→ PASSAGE PROVIDED:
[Begin]

Virginia Tech redshirt freshman Dylan Wittke entered the NCAA transfer portal on April 17 after he was reportedly behind in the competition for the Hokies’ backup QB job coming out of spring practices. The 6-foot-1, 200-pound signal caller then committed to Minnesota this week.

The three-star prospect out of Buford, Ga., did not play in a game in 2023 and maintained a redshirt. At Buford High School, he was three-sport athlete and helped them win three state football championships (2019-21).

The U believed they originally had the backup QB need met with Fresno State transfer Logan Fife in December, but he changed his mind weeks later and went to Montana.

The Gophers have New Hampshire transfer Max Brosmer penciled in as the senior starter for 2024. True freshman Drake Lindsey has been impressive in spring practices and could compete with Wittke for the backup role this fall. Stillwater walk-on QB Max Shikenjanski has been the U’s third-stringer this spring.

[End]

→ TASK TO COMPLETE:
Retype the entire passage about quarterback Dylan Wittke's move to Minnesota, word for word. The rows have no connection to the passage about Dylan Wittke.

(Pointing records for text and elements)
[Begin]

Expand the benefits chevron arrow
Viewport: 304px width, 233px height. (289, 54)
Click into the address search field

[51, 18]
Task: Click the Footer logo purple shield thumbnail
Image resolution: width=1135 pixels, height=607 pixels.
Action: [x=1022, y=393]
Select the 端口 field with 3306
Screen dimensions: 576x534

[End]

→ TASK ANSWER:
Virginia Tech redshirt freshman Dylan Wittke entered the NCAA transfer portal on April 17 after he was reportedly behind in the competition for the Hokies’ backup QB job coming out of spring practices. The 6-foot-1, 200-pound signal caller then committed to Minnesota this week.

The three-star prospect out of Buford, Ga., did not play in a game in 2023 and maintained a redshirt. At Buford High School, he was three-sport athlete and helped them win three state football championships (2019-21).

The U believed they originally had the backup QB need met with Fresno State transfer Logan Fife in December, but he changed his mind weeks later and went to Montana.

The Gophers have New Hampshire transfer Max Brosmer penciled in as the senior starter for 2024. True freshman Drake Lindsey has been impressive in spring practices and could compete with Wittke for the backup role this fall. Stillwater walk-on QB Max Shikenjanski has been the U’s third-stringer this spring.